I was delighted to join the team at Carers UK in December last year, coming from the national volunteering charity TimeBank which I led for 10 years as Chief Executive. TimeBank has a strong social ethos, working tirelessly to demonstrate how volunteering can transform the lives of both volunteers and beneficiaries by building stronger and more inclusive communities. I had a fantastic journey leading the charity and I am looking forward to using that experience to help Carers UK continue to thrive.
Before TimeBank I was Director of Fundraising for the Armed Forces charity SSAFA so I understand the tough fundraising challenges we all face in the current political and economic climate.

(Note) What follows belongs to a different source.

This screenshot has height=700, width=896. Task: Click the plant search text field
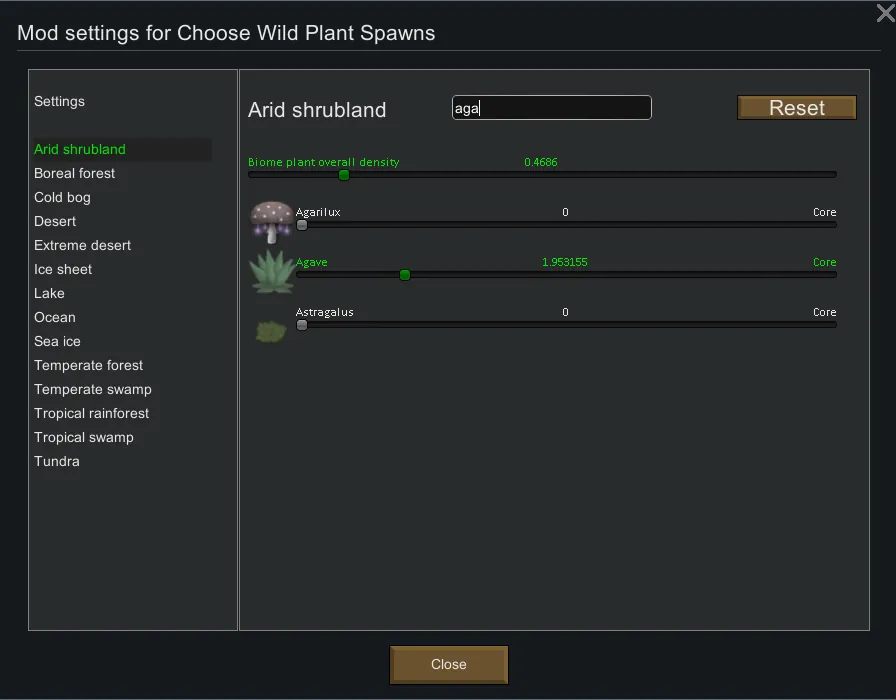(552, 108)
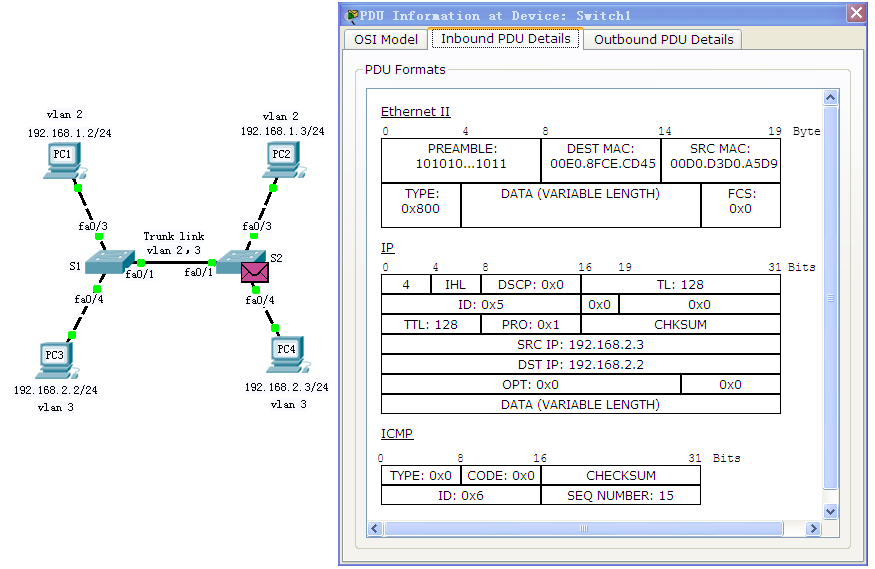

All of these experiences sit well to help me to take Carers UK to the next level, building on our rich history of campaigning and support for carers.
My first 10 weeks at Carers UK have been both interesting and insightful. The financial hardship faced by unpaid carers as a result of full-time caring responsibilities is clearly an important issue that affects carers up and down the country. In January I was honoured to join carers delivering a letter to the Work and Pensions Secretary, signed by more than 8,200 people, calling for Carer’s Allowance to be raised to the same level as Jobseeker’s Allowance, as has taken place in Scotland. The imbalance and lack of financial support for unpaid carers is a longstanding problem which we will continue to address through our campaigning.
Another issue becoming increasingly apparent is the rapid rise in the number of people juggling work and caring unpaid for a loved one – now estimated to be five million people in the UK; one in seven of the workforce. I was particularly struck by the fact that in the last two years nearly half a million people have left work to care that’s around 600 a day which is a huge number. Carers UK is gaining momentum raising awareness of this issue; in the media, in Parliament and also with employers themselves. Employers for Carers, our business forum, now has over 115 members reaching over 1.5 million employees, committed to supporting unpaid carers at work. I hope to see more recognition from employers of their caring workforce, and increasing commitment to flexibility and paid care leave of five to 10 days.
The value of the care provided by paid care workers supporting families cannot be overstated. Care workers give families much needed support and assistance, providing trusted help so they can take a break, and for many people it is a key condition for them to earn a living. That’s why it’s more important than ever that the forthcoming Green Paper on Adult Social Care includes ambitious proposals that deliver the funding necessary to deliver high quality care and support services that millions of families rely on.
It’s early days but my intention is that Carers UK will remain the leading charity which campaigns for and supports unpaid carers whilst also providing the practical information and advice that many need. Technology will play an increasingly important role in supporting carers, as will strategic partnerships such as the three year relationship we’ve recently announced with Centrica. It’s important of course to remember that we are a charity and as such we need to work hard to fundraise to pay for our work and if we are to expand our services we need to raise more money. This is an area I am keen to consolidate and diversify to ensure our long term stability. It’s a hugely exciting role that I’m incredibly proud to have taken on as I am acutely aware that caring touches so many lives and will continue to touch many more so we need to be ready to support everyone – whatever stage they are at in their caring journey.